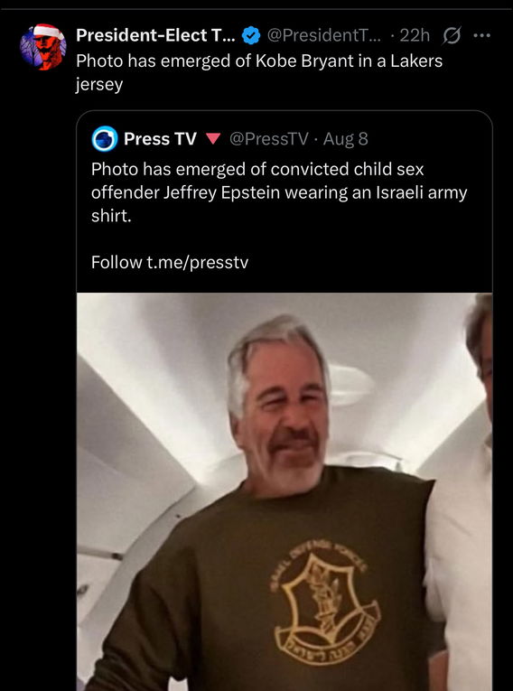Image resolution: width=513 pixels, height=691 pixels.
Task: Click the @PresidentT... handle
Action: pyautogui.click(x=326, y=35)

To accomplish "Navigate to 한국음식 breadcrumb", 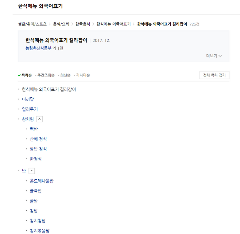I will [83, 24].
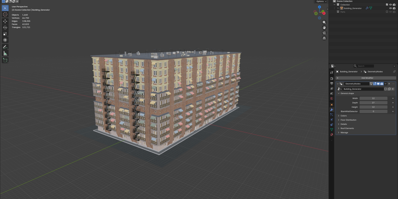Choose the Measure tool
The image size is (398, 199).
(x=5, y=53)
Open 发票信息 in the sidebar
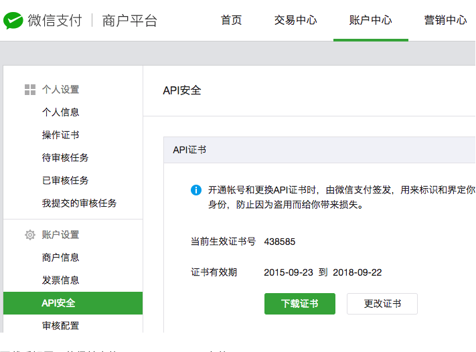476x352 pixels. 60,280
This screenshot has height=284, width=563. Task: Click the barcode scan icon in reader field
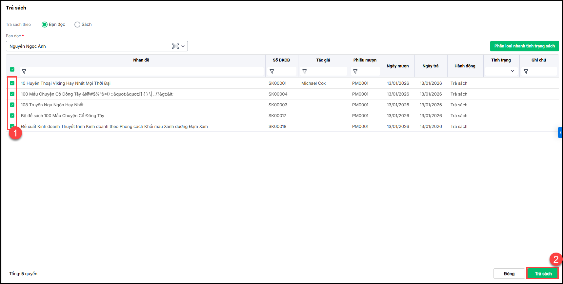point(175,46)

----------

UITDAGING.
Geef ongewijzigd het deel van de rijen weer dat opent met de regel waarin "This screenshot has" staat en doorloopt tot het einde van de rijen, met beide grenzen erbij. Laat de afbeeldingen in je antwoord weg.

UITGEWERKTE OPDRACHT.
This screenshot has height=284, width=563. Task: Click the barcode scan icon in reader field
point(175,46)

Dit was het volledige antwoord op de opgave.